En 2005, le chiffre d’affaire d’African Lakes s’est élevé à 9.5 millions de livres sterling et la société a enregistré une perte de 79,000 livres sterling. Selon leur bilan financier, les biens consolidés de l’entreprise s’élèvent à un montant de 1,412,000 de livres sterling. Jusqu’à mars 2003, African Lakes était une société cotée à la bourse et par conséquent elle reste assujettie aux règles financières de la bourse de Londres durant les dix années suivantes. Cela explique l’offre publique de rachat bien que la société ne soit plus cotée en bourse.

Le capital d’ATC est partagé entre Schneider Media et Holding Group LLC (59,6%), Wananchi Online, un FAI au Kenya (30,26%) et African Technology Media and Telecommunications (10.13%) dont la majorité du capital appartient à East African Capital Partners gérée par Richard Bell. Schneider Media et Holding appartient à la famille Schneider qui possédait UGC, un des plus grands fournisseurs mondiaux de cableS avant sa vente. Leur fils, Mark Schneider est marié avec une femme originaire du Kenya.

Les candidats à la reprise d’African Lakes estiment «qu’il y a une importante demande en matière de téléphonie et d’internet à haut débit qui ne peut pas être satisfaite pour l’instant en raison de l’absence d’un réseau filaire adéquat mais que la fourniture de tels services pourrait être assurée avec succès sur la base d’un investissement en infrastructure sans fil basé utilisant la technologie WIMAX ». Richard Bell nous a dit « nous sommes très enthousiastes avec le travail que nous faisons en ce moment. Nous visons à construire un réseau pan-africain et nous avons réuni un groupe complémentaire d’investisseurs à cet effet ».

Le Conseil d’Administration d’African Lakes a résisté à la proposition de rachat en informant publiquement ses actionnaires « que la société est en discussions avec un certain de nombres de parties par rapport à cette offre de rachat… ATC étant seulement l’un des racheteurs potentiels parmi d’autres… Il est possible qu’à l’issue de ces discusssions nous serons en mesure d’annoncer une offre supérieure ou une offre qui rapportera plus à nos actionnaires que l’offre d’ATC. Par conséquent nous recommendons à nos actionnaires d’entreprendre aucune action face cette offre. Lesley Davy, directrice et membre du Conseil d’Administration nous a dit « la responsabilité principale du Conseil d’Administration est d’accroître la valeur de la société au profit de ses actionnaires. »
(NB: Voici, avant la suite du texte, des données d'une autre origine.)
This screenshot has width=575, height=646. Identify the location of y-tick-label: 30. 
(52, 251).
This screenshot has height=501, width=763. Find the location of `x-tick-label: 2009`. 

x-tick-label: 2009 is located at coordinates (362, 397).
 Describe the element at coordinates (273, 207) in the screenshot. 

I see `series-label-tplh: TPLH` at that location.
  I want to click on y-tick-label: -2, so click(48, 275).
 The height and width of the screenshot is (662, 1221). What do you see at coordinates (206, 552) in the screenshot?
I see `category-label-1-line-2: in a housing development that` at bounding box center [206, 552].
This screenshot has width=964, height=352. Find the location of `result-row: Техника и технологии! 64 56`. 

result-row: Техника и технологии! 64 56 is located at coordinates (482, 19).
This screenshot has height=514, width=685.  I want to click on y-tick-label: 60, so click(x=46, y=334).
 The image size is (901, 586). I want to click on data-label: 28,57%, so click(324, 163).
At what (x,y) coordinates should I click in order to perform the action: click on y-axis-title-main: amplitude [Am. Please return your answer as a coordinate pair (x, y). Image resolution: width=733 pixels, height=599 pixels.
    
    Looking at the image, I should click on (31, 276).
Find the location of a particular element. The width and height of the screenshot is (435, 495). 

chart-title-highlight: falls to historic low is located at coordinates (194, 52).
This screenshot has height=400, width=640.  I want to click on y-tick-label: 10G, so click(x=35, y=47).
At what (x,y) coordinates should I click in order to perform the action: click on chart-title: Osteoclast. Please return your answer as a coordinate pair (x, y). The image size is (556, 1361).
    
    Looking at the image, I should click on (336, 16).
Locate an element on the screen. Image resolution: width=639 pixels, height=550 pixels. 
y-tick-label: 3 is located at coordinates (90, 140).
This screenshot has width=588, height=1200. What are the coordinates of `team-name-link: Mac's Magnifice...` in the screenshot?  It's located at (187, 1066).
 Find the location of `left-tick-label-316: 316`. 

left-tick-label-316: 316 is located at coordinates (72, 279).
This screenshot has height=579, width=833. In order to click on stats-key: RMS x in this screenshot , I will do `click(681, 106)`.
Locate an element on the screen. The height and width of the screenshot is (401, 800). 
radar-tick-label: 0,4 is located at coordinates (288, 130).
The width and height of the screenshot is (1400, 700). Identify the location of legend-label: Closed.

Un concurrent sérieux est l’opérateur historique d’Afrique du Sud, Telkom, qui souhaite seulement racheter les biens d’Africa Online . Cela fait déjà un bout de temps que Telkom est à la recherche d’une acquisition. La société a à plusieurs reprises annoncé les entités qu’elle souhaiterait acheter et récemment elle a affiché son intention d’acheter Uganda Telecom, l’opérateur historique en Uganda. Par le passé, elle a essuyé un échec public avec Nitel et sa dernière tentative d’acquisition – Business Connexion – est l’objet d’une enquête en matière de concurrence.

Le groupe gérant les projets d’acquisition et de fusion au sein de Telkom semble être sous pression dans la mesure ou il y a eu bien plus de tentatives infructueuses d’acquisition qui n’ont pas été rendues publiques. Il serait aussi intéressant d’analyser le sentiment d’un opérateur historique à la tête de 8 petits fournisseurs d’accès internet dans des circonstances ou il n’a pas de contrôle sur l’infrastructure locale. Il est bien clair que Telkom a des ambitions régionales et souhaiterait racheter d’anciens opérateurs historiques qu’elle pourrait utiliser pour accroître son pouvoir d’achat au niveau national et international.

Le rachat d’un fournisseur d’accés internet aiderait Telkom a créer une stratégie triple (triple-play). Le seul « hic » dans cette stratégie réside dans le fait que la société n’a jamais réussi à acquérir quoique ce soit malgré son intention affiché depuis un bon bout de temps. Cela dit, cela pourrait bien peut être la premiere tentative d’acquisition qui réussira.